4. When Your Value Proposition Is Directly Tied to Measurable Outcomes

If your product's value can be explicitly connected to measurable outcomes like cost savings, revenue generation, or efficiency improvements, usage-based pricing helps reinforce this value narrative.

Datadog demonstrates this principle effectively—as customers monitor more infrastructure and applications, they derive more value from the platform, making their per-host pricing model intuitively fair to customers.

When to Exercise Caution

1. When Predictability Matters More Than Flexibility

According to Profitwell research, while 74% of SaaS buyers prefer usage-based options when available, CFOs and finance leaders often prioritize predictable spending. If your target customers value budgeting certainty over usage flexibility, a pure usage-based approach might create friction.

2. When Usage Doesn't Correlate With Value

If customers derive significant value from your product regardless of how much they actively use it (like security solutions or emergency services), usage-based pricing can actually undervalue your offering.

3. When Usage Metrics Are Difficult to Track or Explain

Complex or opaque usage metrics can lead to customer confusion and billing disputes. If you can't explain your usage metrics in a simple, transparent way, you may want to reconsider or simplify your approach.

4. When Your Business Needs Revenue Predictability

Early-stage companies or those with significant fixed costs might struggle with the revenue volatility that can come with usage-based models. According to Chargebee's SaaS benchmarks, companies with pure usage-based models experience 25-40% more month-to-month revenue volatility than subscription counterparts.
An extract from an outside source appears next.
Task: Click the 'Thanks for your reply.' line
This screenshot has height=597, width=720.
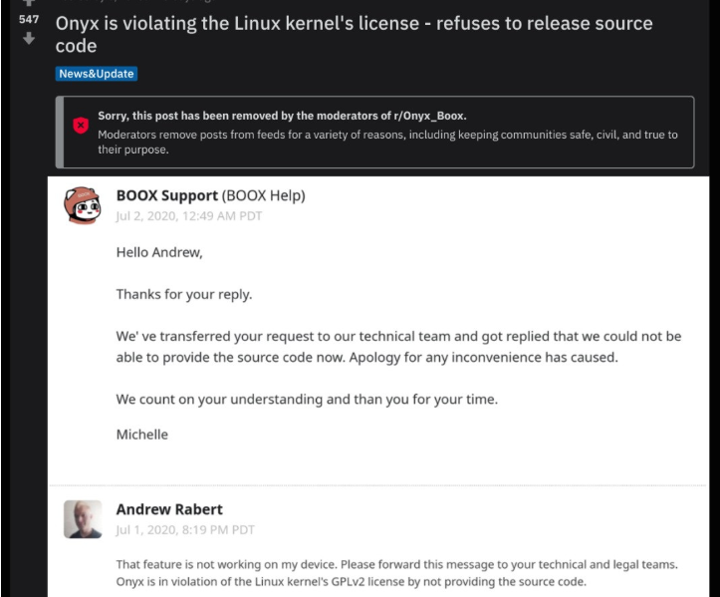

Hybrid Approaches: The Best of Both Worlds

Many successful SaaS companies are implementing hybrid pricing models that combine elements of subscription and usage-based approaches:

  • Base subscription + usage overage: MongoDB Atlas offers tiered subscriptions with additional charges for exceeding included usage limits
  • Prepaid usage credits: AWS and Google Cloud provide discounted rates for committed usage
  • Feature-based subscriptions with usage components: HubSpot charges for their platform via subscription while certain high-value activities incur usage fees

According to OpenView's research, hybrid models now represent 45% of public SaaS companies, up from just 23% five years ago.

Implementation Considerations

If you're considering a usage-based or hybrid pricing approach, consider these implementation best practices:

  • Start with clear, understandable metrics that directly relate to customer value
  • Introduce usage-based elements gradually, perhaps alongside existing subscription options
  • Implement usage caps or notification thresholds to prevent surprise bills
  • Provide usage dashboards and forecasting tools to help customers manage their consumption
  • Consider grandfathering existing customers when making significant pricing changes

Conclusion

Usage-based pricing isn't universally superior—it's a strategic choice that aligns with specific business models, customer needs, and market positions. The most successful implementation decisions are based on deep understanding of customer value perception, usage patterns, and your own operational economics.

As the SaaS market continues to mature, we're seeing increasing sophistication in pricing models. The companies winning in this environment are those that view pricing not as a static decision but as an evolving strategic lever that adapts to changing market conditions and customer needs.

Whether you choose a pure usage-based approach, a traditional subscription, or a hybrid model, the key is ensuring your pricing reinforces your value proposition and facilitates both customer acquisition and expansion—the twin engines of sustainable SaaS growth.